=Paper= {{Paper |id=Vol-1901/paper39 |storemode=property |title=A learning based feature point detector |pdfUrl=https://ceur-ws.org/Vol-1901/paper39.pdf |volume=Vol-1901 |authors=Alexander Verichev }} ==A learning based feature point detector == https://ceur-ws.org/Vol-1901/paper39.pdf
                                      A learning based feature point detector
                                                                  A. Verichev1
                                  1
                                   Samara National Research University, 34 Moskovskoe Shosse, 443086, Samara, Russia


Abstract

We propose a learning-based image feature points detector. Instead of giving an explicit definition for feature point we apply the methods of
machine learning to infer it inductively using a representative training set. This allows for a flexible tuning of the proposed detector to a
specific problem that is described by a training set of desired responses. To increase feature points' repeatability and robustness to various
image transformations the feature space of the learning algorithm includes raw image moments and image moment invariants. Experiments
demonstrate high flexibility in tuning the detector to a specific task, acceptable repeatability of the feature points and robustness to various
image transformations.

Keywords: image feature points; image feature points detector; image moments; image moment invariants; machine learning



1. Introduction

   Feature point is a piece of information which is relevant to solving a certain application-related computational task. Feature
points find their use in numerous applications such as image stitching, stereo correspondence, locating and tracking of a moving
object, object detection and recognition, and others [1, 2]. The ubiquitous usage of feature points is a direct consequence of their
properties [3]:
 Repeatability: Given two images of the same object or scene, a high percentage of the features detected on the scene visible
  in both images should be found in both images.
 Informativeness: The intensity patterns underlying the detected features should show a lot of variation.
 Locality: The features should be local, so as to reduce the probability of occlusion and to allow simple model approximations
  of the geometric and photometric deformations between two images.
 Quantity: The number of detected features should be sufficiently large, such that a reasonable number of features are detected
  even on small objects.
 Accuracy: The detected features should be accurately localized.
 Efficiency: The detection of features in a new image should allow for time-critical applications.
   Algorithms and methods that detect image feature points by making local decisions are called feature points detector.
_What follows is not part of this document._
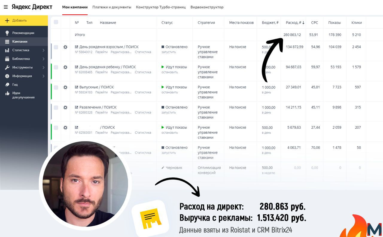This screenshot has height=237, width=383.
Task: Open settings gear for День рождения взрослым
Action: [x=65, y=47]
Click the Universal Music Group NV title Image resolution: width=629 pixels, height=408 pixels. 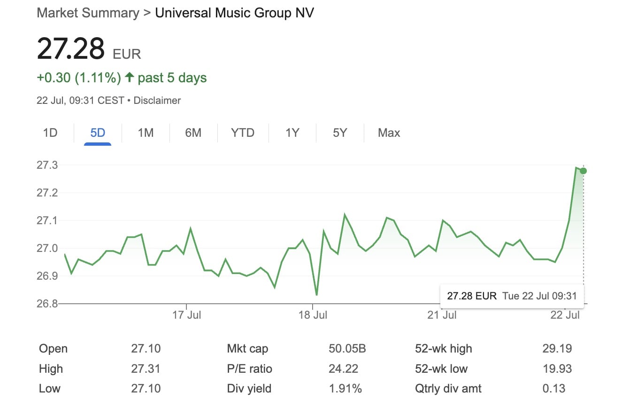click(234, 13)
An
abundance of image feature points detectors is known, most of which are based on a certain criterion - a heuristics that implicitly
defines what a term feature point constitutes. Generally these heuristics can be classified into three categories [4]:
 Gradient-based: A majority of image feature points detectors is based on computation of gradients of intensity function, for
  example Förstner [5], Harris [6], Shi-Tomasi [7].
 Template-based: Feature points are found by comparing the intensity of surrounding pixels with that of center pixels which is
  governed by some template. The well-known template-based detectors are SUSAN [8], FAST [9], AGAST [10].
 Contour-based: A feature point is defined as the intersecting point of two adjacent edge lines, examples are DoG-curve [11],
  ANDD [12].
   However, formulating a heuristics for an image feature points detector requires a well-formed application-dependent
definition of the term feature point, which in turn requires some level of expertise in the application domain. Moreover, a strictly
stated criterion, although sharpening performance, diminishes its flexibility to adjust to a particular problem, which renders all
the possible usages outside the destined application moot.
   The goal of this work is to dispense with defining the term feature point altogether and focus on the properties we wish the
feature points to possess. With that goal in mind we resort to machine learning methods. Image raw moments and image
moment invariants are used along with some other local characteristics of image points to form a feature space of a learning
algorithm. The detector is trained to solve a specific problem on a relevant and carefully collected training set. This effectively
defines the term feature point implicitly, since it's inductively inferred from the training examples.
   The proposed method is described in full detail in section 2, along with the learning algorithm, its feature space and the
procedures for collecting training and test sets. Evaluation criteria of a trained detector's performance and the results of
experimental evaluation are described in section 3. We conclude with a discussion of these results.

2. Proposed method

   The proposed learning-based feature points detector is based on the idea of transforming detection task into a classification
task as suggested in [13], which boils down to training the detector's classifier on a set of the desired responses.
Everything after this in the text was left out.